9.)  Namibia is loaded with bird life.  We saw many unique birds all over the country.  We enjoyed watching various birds of pray, including a small gray owl at a waterhole in Etosha.

8.)  Shopping for unique African art in Swakopmund was wonderful!  Of course, there is no shopping in Angola. except at a dirty little craft market just outside of town.  Everything there is imported and the prices are insane.  So, this was a real treat!  We saw some beautiful jewelry, wooden carvings, textiles, etc. and brought a few special items back with us.
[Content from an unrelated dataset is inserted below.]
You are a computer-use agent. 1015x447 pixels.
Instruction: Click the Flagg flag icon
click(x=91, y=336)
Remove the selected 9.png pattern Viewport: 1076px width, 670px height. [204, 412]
7.)  Camping!  Yes, that’s right.  The camping was actually a highlight.  It was luxury camping (especially compared to the camping we’d done in Angola).  Our rooftop tent was both comfy and weather proof (we slept comfortably during a few thunderstorms without worrying about getting wet).  Each campsite was equipped with electricity, a water tap and BBQ pit, plus the campgrounds all had toilet and shower blocks with hot water.  Not to mention waterholes for game viewing a short walk from the grounds.  Oh, and did I mention the refrigerator inside our vehicle?  I’ll camp like this anytime!

6.)  Our stop off in the Damarland desert led us to the Twyfelfontein rock engravings which are about 6000 years old.  It is a World Heritage Site.    The nomadic groups that lived in the area were hunters and documented where the animals could be found.  The engravings are out in the open, not in caves as you might expect.  It was a nice historical and archeological tour in a beautiful mountainous desert area.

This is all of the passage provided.